In September, a video game called “Quest for Bush” was released by the Global Islamic Media Front, an organization with ties to al-Qaeda.
In the first-person shooter game, also titled “Night of Bush Capturing,” players move through a variety of levels before a final showdown with a character that looks like President Bush. The game also features jihadist music.
The game bears more than a slight resemblance to “Quest for Saddam,” a game created in 2003 by Jesse Petrilla. In that game, players also fight through several levels before a final confrontation with Saddam Hussein.
Petrilla expected some copycats to pop up after he created “Quest for Saddam,” but “Quest for Bush” wasn’t what he had in mind. “I wasn’t expecting it from the terrorists,” said Petrilla.

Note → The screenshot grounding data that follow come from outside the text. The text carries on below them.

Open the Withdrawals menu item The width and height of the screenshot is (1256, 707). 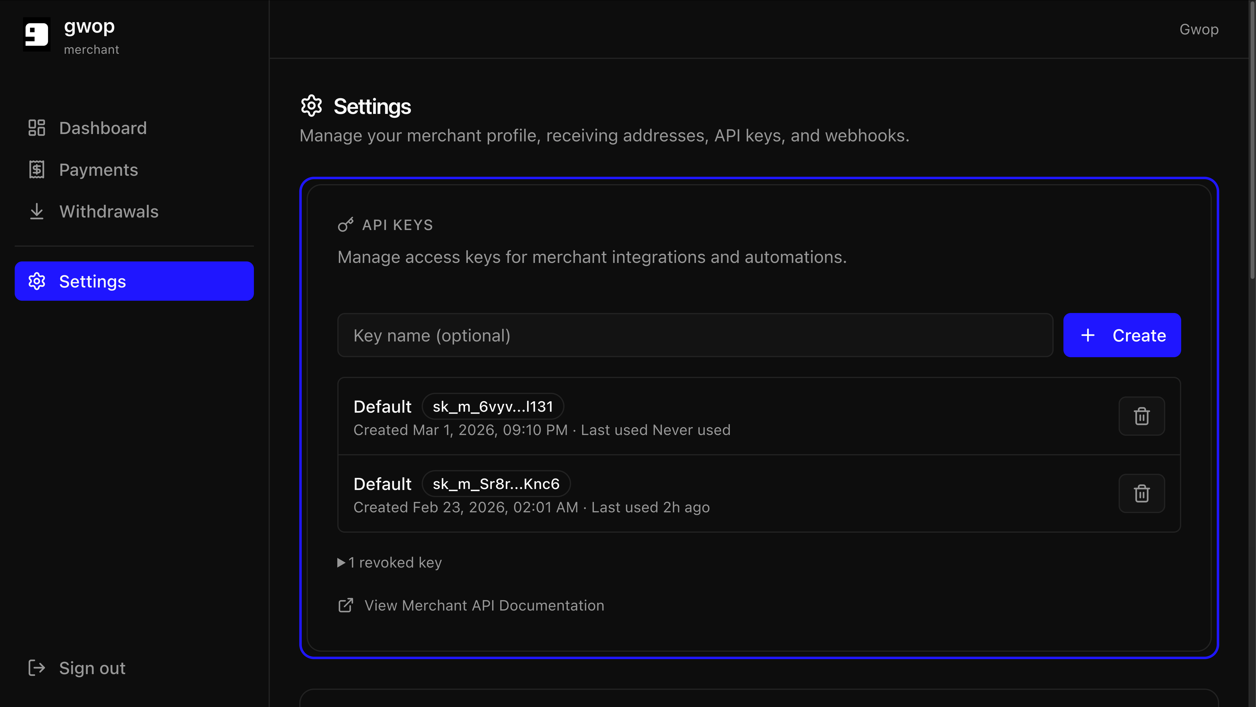(109, 211)
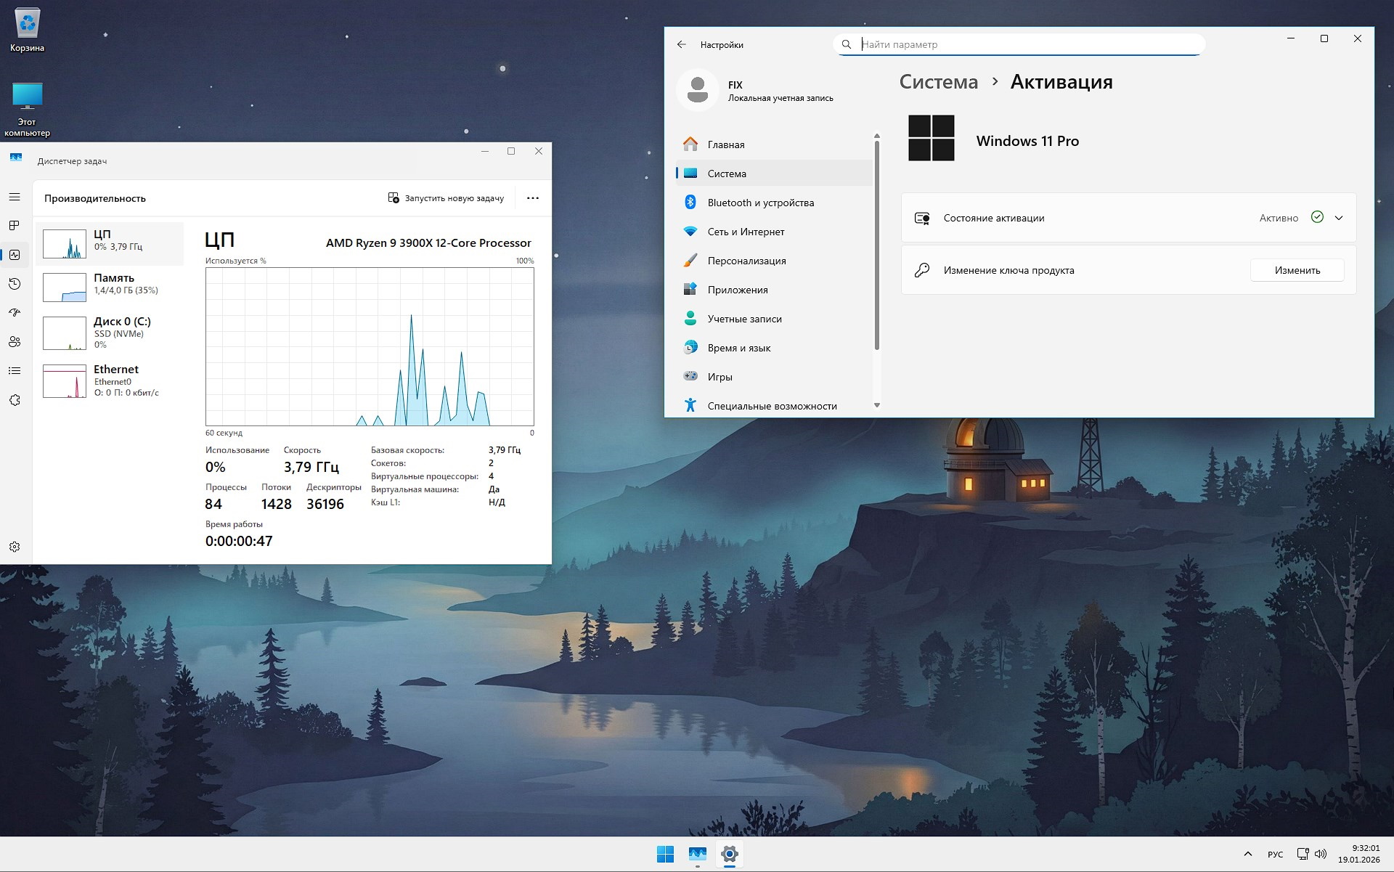Open Startup apps in Task Manager
This screenshot has height=872, width=1394.
[15, 313]
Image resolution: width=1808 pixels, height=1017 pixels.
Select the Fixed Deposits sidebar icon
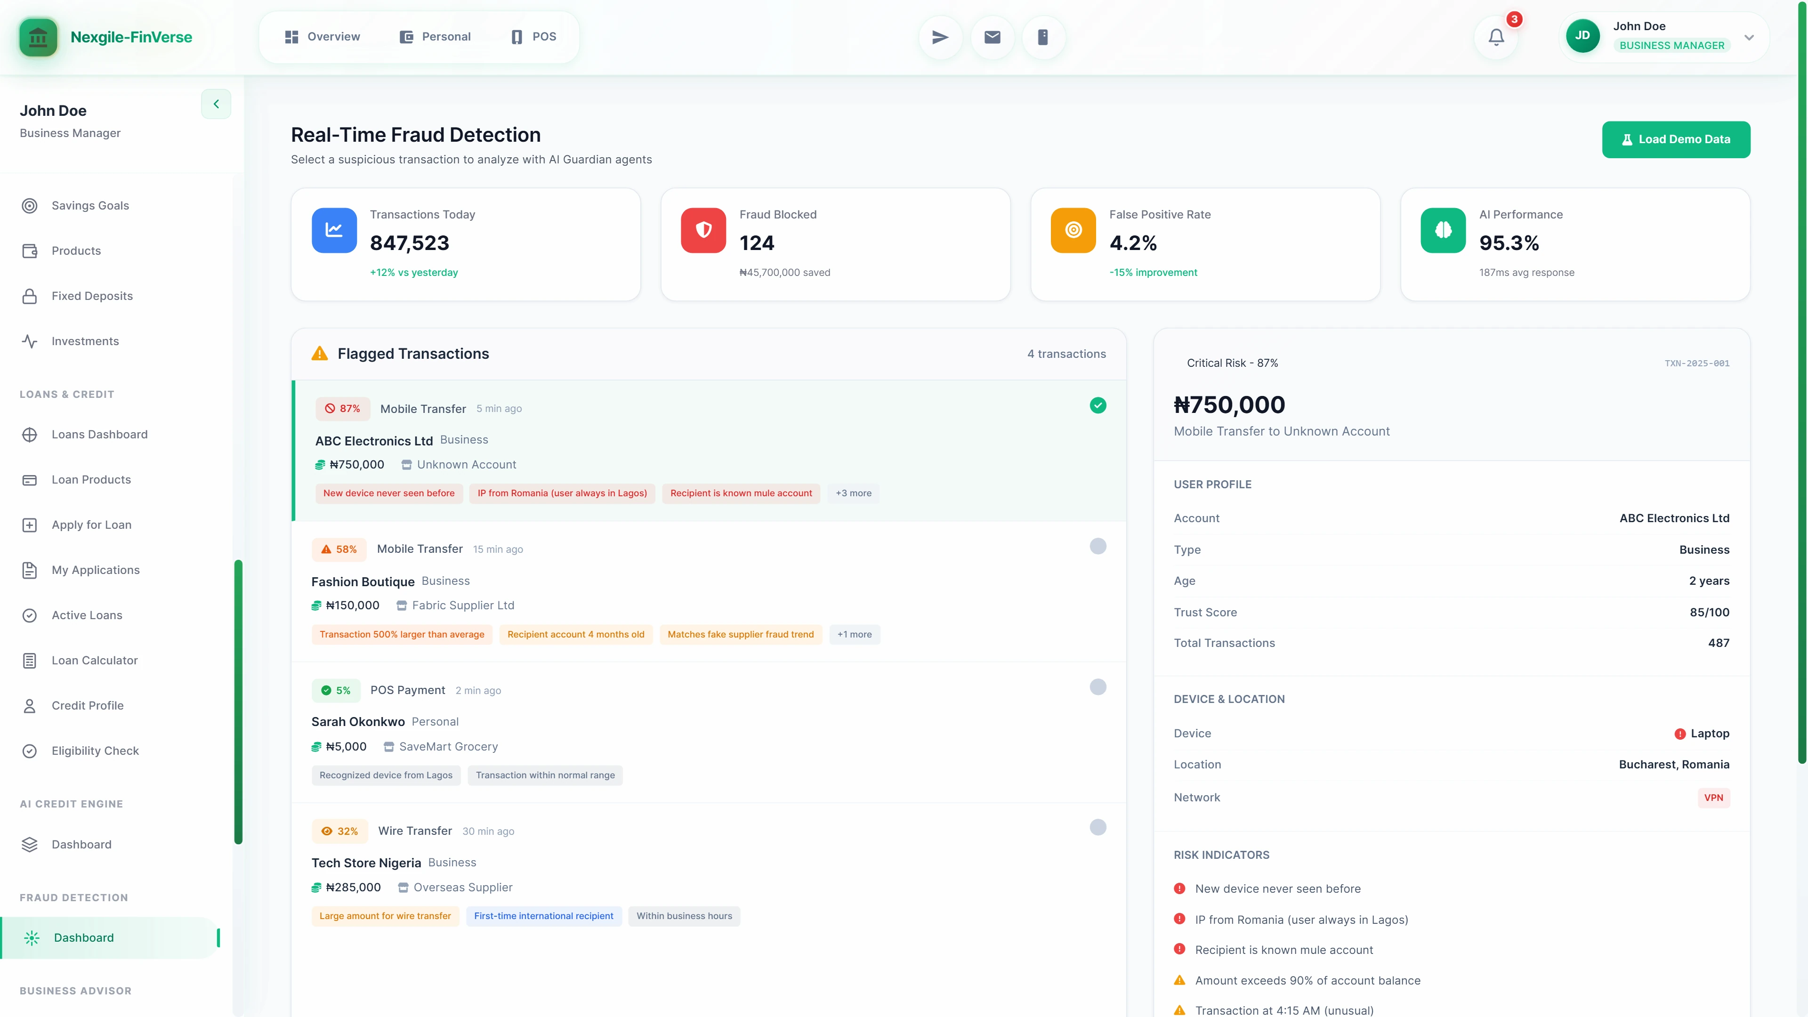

“What people don’t realize is that the war on terror is fought in the media,” he added. “This is another tool they are using to spread their message of anti-Americanism.”
Petrilla also founded the United American Committee, an organization that lists one of its goals as “unity of all Americans against the threats of Islamic extremism which face our nation.”
On Sept. 10, the UAC staged a demonstration in front of the King Fahd Mosque in Culver City, Calif., in which members hung an effigy of Osama bin Laden from a makeshift gallows.
The gameplay in the two games is essentially identical; the major differences between the two are in music and graphics. In “Quest for Bush,” the game missions have titles such as “Jihad Beginning,” “Searching for Bush” and “Bush Hunted Like a Rat.”
Zach Whalen, a webmaster, writer and editor with Gameology, a site offering commentary and resources for game studies, offered an extensive comparison of “Quest for Bush” and “Quest for Saddam.”
“There is very little ‘development’ evident in the game,” said Whalen. “It’s a straightforward re-skinning of Quest for Saddam that simply exchanges references to Saddam with references to George W. Bush. . Whoever modified this game didn’t have to do any programming at all.” Whalen also notes that even filenames of graphics are the same. In “Quest for Bush,” the graphics file for the Bush look-alike, is called “Saddam.png.”
“Even to call it a mod is a stretch,” added Petrilla.
Petrilla also created a game called “Quest for Al-Qaeda” in 2002. He defended his games as satire; something he does not believe applies to “Quest for Bush.” “What they’re doing is promoting violence,” he said. “Blasting Americans in the game, it’s certainly not satirical.”
“What I think is important and interesting about both games, however, is the way their programmatic relationship reveals an underlying logical similarity between the anti-Saddam and anti-Bush messages,” said Whalen.
The Middle East-based Afkar Media has produced several video games from an Islamic perspective, but they are far from propaganda. One of their most popular games, “UnderAsh,” features a young Palestinian fighting against Israeli occupation forces. Afkar’s developers have been quick to distance their games from ones like “Quest for Bush.”
David Weigel is the assistant editor of Reason magazine, a libertarian monthly. In Reason’s “Hit & Run Blog,” Weigel said that, unlike anti-Bush games, “Games like ‘UnderAsh’ are inherently more interesting – they’re the creations of fed-up Muslim nerds, not propagandizing Islamists. They’ve got more in common with Mecca Cola than ethnic cleansing.”
Brian Bonner, who runs a right-wing blog called the “The Uncooperative Blogger,” wrote about “Quest for Bush:” “If you are playing this game, you are in bed with the terrorists, plain and simple.”